In any case, Hawaii is my home and I will be returning in a month when I’ve settle my affairs back on the mainland.

I dream of a life in Hawaii: learning more about organic farming, sustainability, getting into my body and becoming more acquainted with mother ocean.

My last day on Big Island was emotional. I spent my last afternoon basking in the Hawaiian sun at my local beach, Isaac Hale State Park, affectionately dubbed “Pohoiki” by locals because it’s right at the end of Pohoiki Road. It was almost like any other Saturday down at the beach: families having picnics together, surfers catching waves, dogs and keiki (children) running about. But then something special caught my eye.

I saw the most beautiful bamboo canoe. I was so enthralled by its size. Never had I seen such a gigantic canoe that stunned me where I stood. Usually I only see battered fishing boats and some kayaks going into the boat ramp at the beach, but this day was different.

Traditional Hawaiian canoe

I noticed there was a sea burial ceremony going on in the midst of the burrito guy selling his fish tacos and the families enjoying some fun in the sun. The services were taking place under a small tent in the middle of all the action, and after the Hawaiian priest said his blessings, it was time for the canoe to set sail and release the ashes into the mighty Pacific.

If there’s one thing I learned about Hawaiians, it’s their celebration of life. A burial service, instead of being a solemn event, its na ho‘ohiwahiwa o ho‘öla, which means celebrating life. As the canoe glided into the ocean, I watched the family members gather around the shore to say goodbye to their loved ones. They were dressed in casual but tasteful island ware and looked serene and happy.

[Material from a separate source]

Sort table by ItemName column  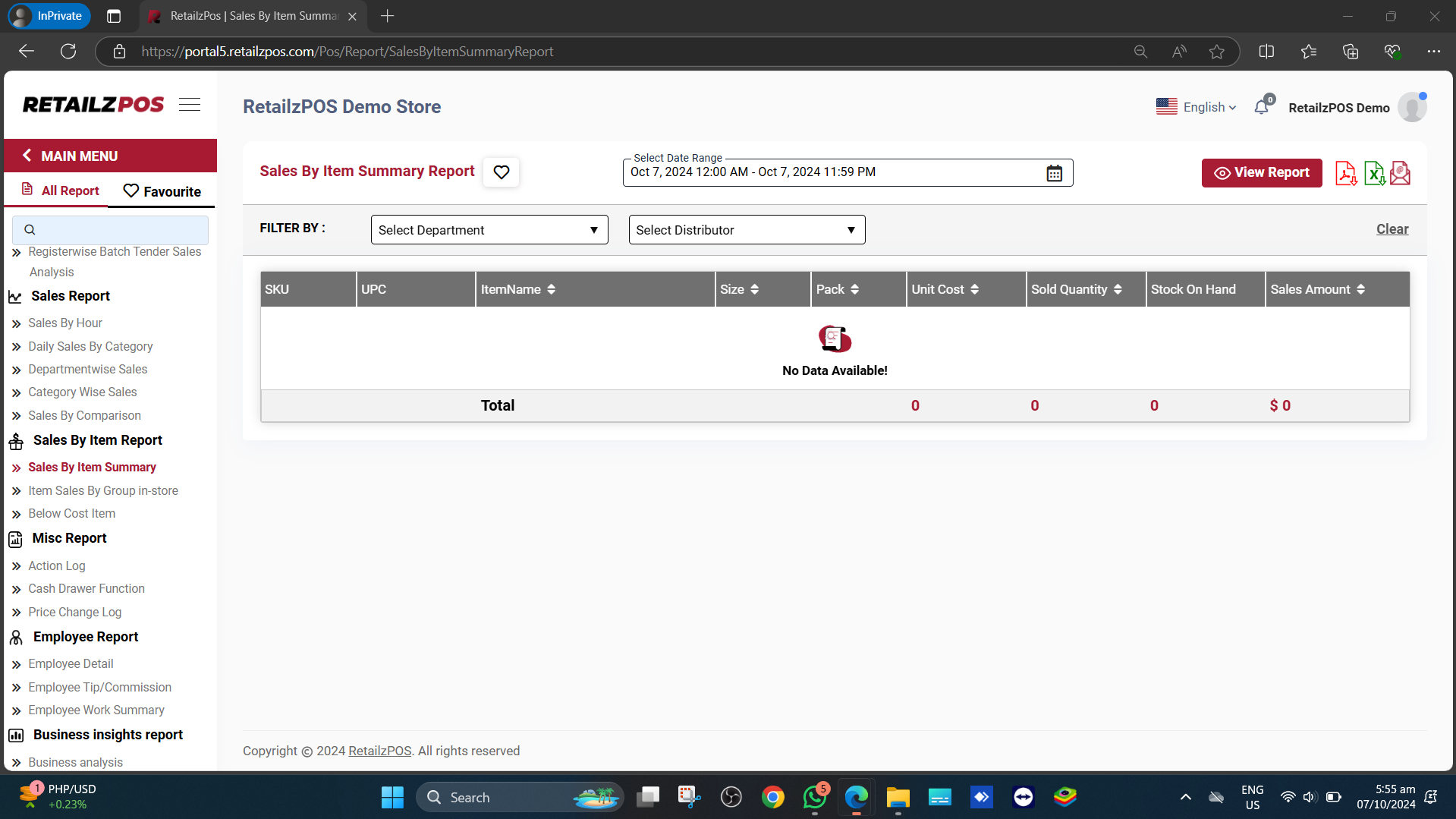552,289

A woman from shore says goodbye

I sat on the shore and watched 8 Hawaiian men row the canoe with the ashes out to sea. Those at the beach that day swimming and surfing took a moment to respect the life of the departed. As the canoe rowed further into the distance, people from the party let loose red roses into the water, carefully placing them down, watching the canoe row further on still.

I sat there floored. It was the most beautiful ceremony I’ve ever witnessed. Not only was it traditional with the canoe and ashes being scattered into the ocean, but the deceased was being honored amongst the living, the Hawaiians, locals and visitors all enjoying life and their Saturday together. It was such a proper last afternoon in the Big Island.

A red rose memory

I struggled leaving that day, but was an appropriate goodbye filled with much aloha. Aloha is technically a word to mean hello, goodbye and express sentiments of love, but I felt that it wasn’t goodbye, just see you later. I know many of the family members had to have felt the same way as they celebrated their loved one’s life. In Hawaiian Hui Hou means see you later. I know I will call Hawaii my home in the near future, and I hope that one day those at Pohoiki will be reunited with their beloved family member. We will all come together again later.